* Your objective: From the data that follows, print exactly the lines starting at the one containing "Home (215, 993)" and ending at the one containing "Bryony Kimmings (161, 1663)"; include both of them and nothing more.
··· Raw data ···
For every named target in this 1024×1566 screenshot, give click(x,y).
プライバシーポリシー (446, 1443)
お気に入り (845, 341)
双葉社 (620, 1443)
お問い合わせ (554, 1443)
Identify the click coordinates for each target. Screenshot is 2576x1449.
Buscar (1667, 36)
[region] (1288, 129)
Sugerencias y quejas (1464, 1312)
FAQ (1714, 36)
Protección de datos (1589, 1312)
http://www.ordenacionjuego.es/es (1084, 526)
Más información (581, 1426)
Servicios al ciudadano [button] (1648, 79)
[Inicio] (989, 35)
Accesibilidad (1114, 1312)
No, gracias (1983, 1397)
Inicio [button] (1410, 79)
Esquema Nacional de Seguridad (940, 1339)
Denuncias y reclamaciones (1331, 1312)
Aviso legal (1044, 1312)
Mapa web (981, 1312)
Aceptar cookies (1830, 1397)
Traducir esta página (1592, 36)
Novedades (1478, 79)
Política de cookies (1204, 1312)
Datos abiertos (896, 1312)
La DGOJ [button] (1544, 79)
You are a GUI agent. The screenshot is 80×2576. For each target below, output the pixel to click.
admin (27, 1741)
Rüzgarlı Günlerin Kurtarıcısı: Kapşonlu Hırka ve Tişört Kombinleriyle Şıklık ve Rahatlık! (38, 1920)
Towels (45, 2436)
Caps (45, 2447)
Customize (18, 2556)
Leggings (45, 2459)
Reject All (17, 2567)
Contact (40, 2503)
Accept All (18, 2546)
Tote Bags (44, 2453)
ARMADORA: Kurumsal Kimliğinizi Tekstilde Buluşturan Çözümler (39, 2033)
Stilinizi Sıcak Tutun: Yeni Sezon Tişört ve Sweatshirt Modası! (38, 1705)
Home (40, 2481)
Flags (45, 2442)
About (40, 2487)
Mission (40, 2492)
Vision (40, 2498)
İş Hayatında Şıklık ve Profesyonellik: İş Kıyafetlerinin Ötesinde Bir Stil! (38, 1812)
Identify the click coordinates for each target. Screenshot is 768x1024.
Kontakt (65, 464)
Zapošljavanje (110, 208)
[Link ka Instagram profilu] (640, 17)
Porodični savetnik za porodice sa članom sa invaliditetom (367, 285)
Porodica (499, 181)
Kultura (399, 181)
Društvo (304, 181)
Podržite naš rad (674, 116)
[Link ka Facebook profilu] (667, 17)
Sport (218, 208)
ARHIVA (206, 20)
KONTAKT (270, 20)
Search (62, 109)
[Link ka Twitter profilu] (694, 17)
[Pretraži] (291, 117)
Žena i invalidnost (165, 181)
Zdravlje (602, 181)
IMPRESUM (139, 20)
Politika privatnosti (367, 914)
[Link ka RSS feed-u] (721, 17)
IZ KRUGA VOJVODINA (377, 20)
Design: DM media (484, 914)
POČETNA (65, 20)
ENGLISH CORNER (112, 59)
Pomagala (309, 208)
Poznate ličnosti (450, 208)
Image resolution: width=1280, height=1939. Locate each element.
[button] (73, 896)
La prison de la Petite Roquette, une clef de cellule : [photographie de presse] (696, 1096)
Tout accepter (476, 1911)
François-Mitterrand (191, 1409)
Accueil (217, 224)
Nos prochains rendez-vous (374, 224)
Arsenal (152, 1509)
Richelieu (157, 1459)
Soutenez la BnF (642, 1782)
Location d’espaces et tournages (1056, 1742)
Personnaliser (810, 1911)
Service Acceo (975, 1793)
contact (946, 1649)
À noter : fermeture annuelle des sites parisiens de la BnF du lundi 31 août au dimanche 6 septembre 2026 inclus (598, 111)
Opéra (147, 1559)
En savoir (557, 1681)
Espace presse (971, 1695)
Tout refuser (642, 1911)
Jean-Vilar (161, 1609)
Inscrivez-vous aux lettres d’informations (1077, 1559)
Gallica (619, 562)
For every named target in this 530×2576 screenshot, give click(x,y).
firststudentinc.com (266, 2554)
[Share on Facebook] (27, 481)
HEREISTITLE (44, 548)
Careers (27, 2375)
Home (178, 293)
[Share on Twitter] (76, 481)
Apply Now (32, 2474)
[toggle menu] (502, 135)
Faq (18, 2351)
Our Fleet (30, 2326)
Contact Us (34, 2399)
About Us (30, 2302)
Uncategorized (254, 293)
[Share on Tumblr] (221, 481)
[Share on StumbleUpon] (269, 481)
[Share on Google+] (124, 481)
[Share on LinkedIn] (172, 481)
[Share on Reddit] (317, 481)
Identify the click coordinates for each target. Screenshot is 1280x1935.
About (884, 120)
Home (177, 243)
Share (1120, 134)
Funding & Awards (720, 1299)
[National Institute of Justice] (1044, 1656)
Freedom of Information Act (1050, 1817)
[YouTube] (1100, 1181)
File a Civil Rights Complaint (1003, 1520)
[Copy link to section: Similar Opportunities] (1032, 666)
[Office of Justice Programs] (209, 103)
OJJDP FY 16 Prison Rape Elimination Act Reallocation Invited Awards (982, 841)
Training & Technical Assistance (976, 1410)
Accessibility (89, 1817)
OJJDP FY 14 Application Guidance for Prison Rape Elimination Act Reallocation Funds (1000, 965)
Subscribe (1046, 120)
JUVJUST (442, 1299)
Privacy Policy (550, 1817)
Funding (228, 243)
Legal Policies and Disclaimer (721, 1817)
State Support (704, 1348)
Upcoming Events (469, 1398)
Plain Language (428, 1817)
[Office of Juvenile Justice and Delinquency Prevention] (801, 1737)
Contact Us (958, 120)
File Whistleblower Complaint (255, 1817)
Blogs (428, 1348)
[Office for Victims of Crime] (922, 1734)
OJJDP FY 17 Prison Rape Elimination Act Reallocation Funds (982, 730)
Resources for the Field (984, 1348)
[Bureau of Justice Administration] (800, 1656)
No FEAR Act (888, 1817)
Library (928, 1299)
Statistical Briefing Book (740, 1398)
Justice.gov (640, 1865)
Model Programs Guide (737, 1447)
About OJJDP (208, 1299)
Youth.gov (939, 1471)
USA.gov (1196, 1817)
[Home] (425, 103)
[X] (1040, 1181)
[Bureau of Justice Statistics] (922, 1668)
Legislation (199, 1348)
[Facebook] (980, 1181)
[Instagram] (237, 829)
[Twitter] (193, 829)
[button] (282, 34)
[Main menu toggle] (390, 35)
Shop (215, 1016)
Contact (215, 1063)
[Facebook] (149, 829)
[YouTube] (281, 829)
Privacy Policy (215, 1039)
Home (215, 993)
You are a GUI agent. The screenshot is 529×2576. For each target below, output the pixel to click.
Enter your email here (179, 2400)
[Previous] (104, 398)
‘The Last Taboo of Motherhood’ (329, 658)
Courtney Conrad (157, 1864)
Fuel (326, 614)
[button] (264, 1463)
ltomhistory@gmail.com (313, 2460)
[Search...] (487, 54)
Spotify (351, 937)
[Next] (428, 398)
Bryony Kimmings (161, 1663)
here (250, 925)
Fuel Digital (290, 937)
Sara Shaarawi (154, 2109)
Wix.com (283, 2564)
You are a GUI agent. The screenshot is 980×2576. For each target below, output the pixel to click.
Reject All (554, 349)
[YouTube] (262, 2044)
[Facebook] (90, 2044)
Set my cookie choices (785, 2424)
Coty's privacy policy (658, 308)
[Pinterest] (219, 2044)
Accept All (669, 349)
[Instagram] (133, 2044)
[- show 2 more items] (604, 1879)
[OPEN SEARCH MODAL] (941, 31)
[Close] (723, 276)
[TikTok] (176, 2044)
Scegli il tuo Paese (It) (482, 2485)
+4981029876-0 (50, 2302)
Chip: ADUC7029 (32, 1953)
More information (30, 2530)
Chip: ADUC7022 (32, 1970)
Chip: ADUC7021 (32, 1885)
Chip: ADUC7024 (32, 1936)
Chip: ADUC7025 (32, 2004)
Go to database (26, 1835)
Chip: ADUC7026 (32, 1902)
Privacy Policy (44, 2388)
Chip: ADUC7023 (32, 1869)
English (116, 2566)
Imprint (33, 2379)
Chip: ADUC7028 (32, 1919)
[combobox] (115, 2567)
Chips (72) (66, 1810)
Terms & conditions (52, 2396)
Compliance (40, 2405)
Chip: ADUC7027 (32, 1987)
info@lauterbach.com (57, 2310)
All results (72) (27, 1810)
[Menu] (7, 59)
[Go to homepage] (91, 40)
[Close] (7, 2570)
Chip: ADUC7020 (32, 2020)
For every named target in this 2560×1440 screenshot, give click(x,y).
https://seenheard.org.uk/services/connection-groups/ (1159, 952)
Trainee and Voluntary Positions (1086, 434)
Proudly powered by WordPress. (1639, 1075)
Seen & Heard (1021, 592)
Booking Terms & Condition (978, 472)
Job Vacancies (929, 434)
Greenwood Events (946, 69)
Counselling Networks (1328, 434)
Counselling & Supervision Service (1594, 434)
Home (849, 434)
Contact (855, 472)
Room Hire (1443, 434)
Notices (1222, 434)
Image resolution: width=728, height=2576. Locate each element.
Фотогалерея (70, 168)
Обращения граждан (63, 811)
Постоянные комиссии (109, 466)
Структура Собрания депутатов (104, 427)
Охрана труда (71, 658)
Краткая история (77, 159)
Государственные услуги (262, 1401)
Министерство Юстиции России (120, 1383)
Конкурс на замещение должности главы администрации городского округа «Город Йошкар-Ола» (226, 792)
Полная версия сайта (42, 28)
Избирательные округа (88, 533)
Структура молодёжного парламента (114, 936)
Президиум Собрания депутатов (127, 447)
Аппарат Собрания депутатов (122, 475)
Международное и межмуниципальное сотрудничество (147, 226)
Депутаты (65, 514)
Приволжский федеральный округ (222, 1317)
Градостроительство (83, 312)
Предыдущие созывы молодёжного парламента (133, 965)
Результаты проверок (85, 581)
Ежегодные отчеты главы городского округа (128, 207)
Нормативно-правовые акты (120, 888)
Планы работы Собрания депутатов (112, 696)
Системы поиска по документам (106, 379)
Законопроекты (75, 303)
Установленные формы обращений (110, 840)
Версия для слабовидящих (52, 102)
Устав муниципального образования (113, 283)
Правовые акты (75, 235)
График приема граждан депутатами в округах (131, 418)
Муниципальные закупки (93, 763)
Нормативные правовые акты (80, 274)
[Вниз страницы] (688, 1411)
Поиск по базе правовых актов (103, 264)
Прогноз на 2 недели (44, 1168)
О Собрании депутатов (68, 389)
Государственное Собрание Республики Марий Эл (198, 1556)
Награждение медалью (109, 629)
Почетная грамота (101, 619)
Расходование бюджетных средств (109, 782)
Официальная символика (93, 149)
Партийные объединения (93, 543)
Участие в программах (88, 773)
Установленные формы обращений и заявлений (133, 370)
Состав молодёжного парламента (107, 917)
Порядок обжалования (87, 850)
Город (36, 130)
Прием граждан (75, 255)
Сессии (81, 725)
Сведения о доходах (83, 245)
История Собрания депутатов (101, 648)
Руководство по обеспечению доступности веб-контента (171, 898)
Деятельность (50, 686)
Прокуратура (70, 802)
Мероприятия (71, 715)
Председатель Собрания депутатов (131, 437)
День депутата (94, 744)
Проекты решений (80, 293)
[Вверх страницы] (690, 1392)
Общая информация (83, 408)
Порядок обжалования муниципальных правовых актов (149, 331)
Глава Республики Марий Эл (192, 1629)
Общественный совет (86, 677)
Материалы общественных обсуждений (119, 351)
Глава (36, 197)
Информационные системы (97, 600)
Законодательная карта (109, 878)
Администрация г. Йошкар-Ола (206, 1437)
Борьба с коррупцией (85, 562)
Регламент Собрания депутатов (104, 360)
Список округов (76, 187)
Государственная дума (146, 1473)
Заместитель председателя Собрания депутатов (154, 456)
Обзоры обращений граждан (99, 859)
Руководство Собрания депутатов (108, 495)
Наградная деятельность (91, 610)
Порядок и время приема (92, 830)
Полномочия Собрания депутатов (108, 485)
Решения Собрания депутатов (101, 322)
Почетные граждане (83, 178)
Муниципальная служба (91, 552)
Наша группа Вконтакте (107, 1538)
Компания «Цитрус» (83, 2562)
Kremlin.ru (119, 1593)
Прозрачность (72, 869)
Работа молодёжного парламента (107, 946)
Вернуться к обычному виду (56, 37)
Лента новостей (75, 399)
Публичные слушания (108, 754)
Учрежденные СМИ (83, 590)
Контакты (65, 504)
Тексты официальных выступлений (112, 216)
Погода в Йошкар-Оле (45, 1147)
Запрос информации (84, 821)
···
* Response to the exercise:
Home (215, 993)
You are a GUI agent. The screenshot is 529×2576. For each target below, output the pixel to click.
Enter your email here (179, 2400)
[Previous] (104, 398)
‘The Last Taboo of Motherhood’ (329, 658)
Courtney Conrad (157, 1864)
Fuel (326, 614)
[button] (264, 1463)
ltomhistory@gmail.com (313, 2460)
[Search...] (487, 54)
Spotify (351, 937)
[Next] (428, 398)
Bryony Kimmings (161, 1663)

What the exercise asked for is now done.